The file index stores Lucene documents for files associated with BioStudies submissions.

It is populated from file metadata and normalized by the file document factory. The index contains both core file fields and dynamic attribute fields discovered during indexing.

Main fields

Field Name Type Stored? Indexed Description Notes
id string Yes Yes Unique document identifier for the file entry. Derived from file identity and position.
file_position long Yes No Position of the file within the submission. Used for ordering.
file_path string Yes Yes Full path of the file. Uses filePath when available, otherwise falls back to relPath.
file_name string Yes Yes File name. Derived from fileName or from the last path segment. Indexed in normalized and exact form.
file_size long Yes Yes File size, usually in bytes. Defaults to 0 when missing.
file_section string Yes Yes Section accession the file belongs to. Present for non-study root sections only.
file_type string Yes Yes File entry type.
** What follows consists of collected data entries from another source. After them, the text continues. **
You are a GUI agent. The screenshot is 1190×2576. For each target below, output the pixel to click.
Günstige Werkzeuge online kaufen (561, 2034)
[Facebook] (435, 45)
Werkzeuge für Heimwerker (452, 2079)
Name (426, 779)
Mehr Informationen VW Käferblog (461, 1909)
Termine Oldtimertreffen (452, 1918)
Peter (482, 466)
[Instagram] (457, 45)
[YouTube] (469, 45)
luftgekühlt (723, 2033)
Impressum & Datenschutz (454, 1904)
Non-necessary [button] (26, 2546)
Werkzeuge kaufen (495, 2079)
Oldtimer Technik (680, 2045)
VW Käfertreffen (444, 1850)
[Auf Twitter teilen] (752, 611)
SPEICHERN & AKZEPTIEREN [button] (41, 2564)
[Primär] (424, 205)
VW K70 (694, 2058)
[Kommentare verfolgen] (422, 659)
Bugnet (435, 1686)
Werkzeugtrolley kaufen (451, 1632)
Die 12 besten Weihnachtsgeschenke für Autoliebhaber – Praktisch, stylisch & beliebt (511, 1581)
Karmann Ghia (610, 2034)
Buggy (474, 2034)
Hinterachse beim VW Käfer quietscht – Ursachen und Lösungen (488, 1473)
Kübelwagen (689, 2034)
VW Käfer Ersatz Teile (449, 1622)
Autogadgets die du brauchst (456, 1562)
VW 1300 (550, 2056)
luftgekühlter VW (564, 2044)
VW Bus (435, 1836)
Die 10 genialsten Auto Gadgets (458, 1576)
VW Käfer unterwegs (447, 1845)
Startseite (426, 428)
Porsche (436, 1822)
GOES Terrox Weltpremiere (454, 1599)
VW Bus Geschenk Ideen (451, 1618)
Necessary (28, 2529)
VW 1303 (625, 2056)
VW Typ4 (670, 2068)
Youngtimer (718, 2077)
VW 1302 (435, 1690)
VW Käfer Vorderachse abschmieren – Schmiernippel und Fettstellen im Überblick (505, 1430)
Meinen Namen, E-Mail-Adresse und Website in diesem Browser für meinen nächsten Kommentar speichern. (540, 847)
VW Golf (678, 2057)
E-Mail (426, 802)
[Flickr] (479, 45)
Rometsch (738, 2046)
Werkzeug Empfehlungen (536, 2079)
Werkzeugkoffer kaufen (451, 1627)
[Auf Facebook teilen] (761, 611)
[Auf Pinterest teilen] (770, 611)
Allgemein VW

Standard value is file.
file_isDirectory string Yes Yes Indicates whether the entry is a directory. Stored as true or false.
file_owner string Yes Yes Accession of the submission that owns the file. Links the file document back to the parent submission.

Dynamic fields

The file index also stores dynamic attribute fields discovered in file metadata.

These fields:

  • are indexed and stored
  • are normalized to lowercase for indexed values
  • are added only when the attribute name/value pair is valid and not duplicated

Examples include file-level metadata such as description, format, or other submission-specific attributes.

Notes

  • The file index is built from file-level JSON metadata.
  • Core fields are always created by the file document factory.
  • Dynamic attributes extend the index per submission, depending on the file content.
  • Some attributes may be excluded for specific submission types to avoid conflicting metadata.